ADTRAN and ADVA announced a merger focused on end-to-end fiber networking solutions for communications service provider, enterprise and government customers.
The deal combines ADTRAN’s market presence in fiber access, fiber extension and subscriber connectivity solutions with ADVA’s position in metro wavelength division multiplexing, data center interconnect, business ethernet and network synchronization solutions. The new company, which will retain the ADTRAN name, has last twelve month's (LTM) revenue of $1.2 billion and combined LTM EBITDA of $183 million.On an investor call, company executives cited a number of drivers for the merger, including
- The unprecedented investment cycle in fiber broadband in the U.S. and Europe, including the metro aggregation network upgrades that will be necessary to support FTTH buildouts
- On-going technology transition cycles including the adoption of open, disaggregated architecture, SaaS, 100/400G in metro, 10G in access and Wi-Fi 6 on premise.

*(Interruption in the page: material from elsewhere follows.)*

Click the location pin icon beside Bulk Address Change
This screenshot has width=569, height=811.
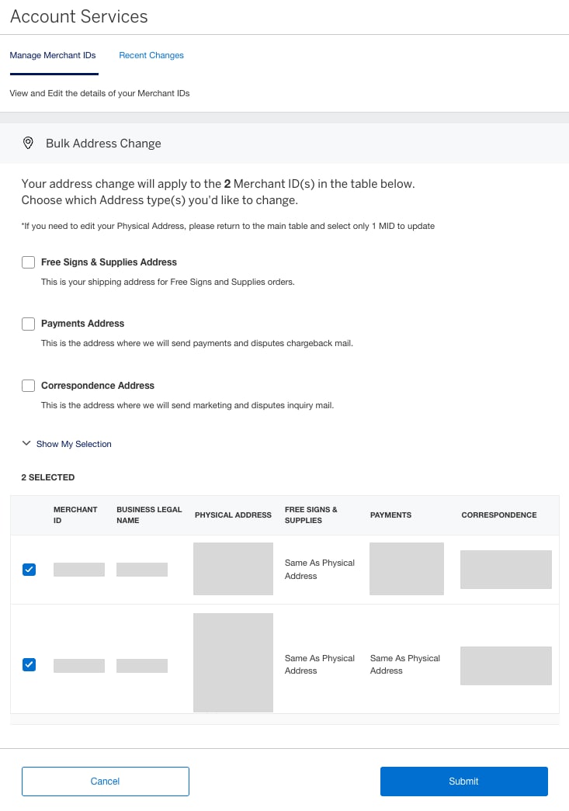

- The shift from Chinese vendors to trusted suppliers, especially in Europe.
Some additional points:
- The new company will operate as ADTRAN Holdings, Inc.
- The global headquarters will be in Huntsville, Alabama with European headquarters in Munich, Germany.
- The new management team: ADTRAN’s Chairman and CEO, Tom Stanton, will serve in the same capacity following the close of the transaction. ADVA’s CEO, Brian Protiva, will transition into the role of Executive Vice Chairman. ADTRAN’s CFO, Mike Foliano, will remain in his current role and ADVA’s CTO, Christoph Glingener, will serve in the same capacity for the combined entity.
- The Board of Directors of the combined company will comprise 9 directors, 6 of whom will be directors
- designated by ADTRAN and 3 of whom will be directors designated by ADVA.
- The combined company will be dual-listed on the NASDAQ and Frankfurt Stock Exchange.
"We are in the early stages of an unprecedented investment cycle in fiber connectivity, especially in the U.S. and Europe, fueled by the demand for last-mile fiber access and middle-mile transport to provide high-speed connectivity to homes, businesses and future 5G infrastructure,” said ADTRAN Chairman and CEO Thomas Stanton. “By joining forces, our combined firm’s portfolio will better position us to capitalize on this highly compelling global opportunity. We expect the transaction will create significant long-term value for both companies’ stakeholders by increasing our scale and improving our ability to serve as a trusted supplier for customers worldwide.”
“The business combination is an outstanding opportunity to leverage the complementary nature of our customers and product portfolios and the compatibility of our companies’ businesses and culture,” said ADVA CEO Brian Protiva. “We are excited to join forces and create a world-class team with exceptional technology expertise and customer focus. Our shared vision and passion for innovative networking solutions will benefit our customers through an enhanced value proposition, including a fully integrated end-to-end architecture for enterprise, access and metro core markets.”
Under the deal, each ADVA share will be exchanged for 0.8244 shares of common stock in the new holding company. The offer is equivalent to €14.98 per ADVA share based on ADTRAN’s 3-month VWAP as of August 27, 2021, representing a premium of 22% to ADVA’s 3-month VWAP for the same time period, an equity value of €789 million, and an enterprise value of €759 million for an implied multiple of 1.3x LTM Revenue. ADTRAN shares will be exchanged for shares in the new holding company on a one-for-one basis. At the closing, ADTRAN shareholders will own approximately 54% of the equity of the combined company and ADVA shareholders will own approximately 46%, assuming a tender of 100% of ADVA shares.
https://investors.adtran.com/news-and-events/events/event-details/2021/ADTRAN-Call/default.aspx
- In 2012, ADTRAN acquired Nokia Siemens Networks' fixed line Broadband Access business (BBA), and associated professional services and network management solutions, for an undisclosed sum. Approximately 400 people, including engineering, R&D, sales and professional services employees, transferred to ADTRAN globally. The BBA product set acquired included IP DSLAMs designed for the international market as well as optical access products. The biggest customer at the time was Deutsche Telekom, Bezeq, Sunrise Telecom, etc.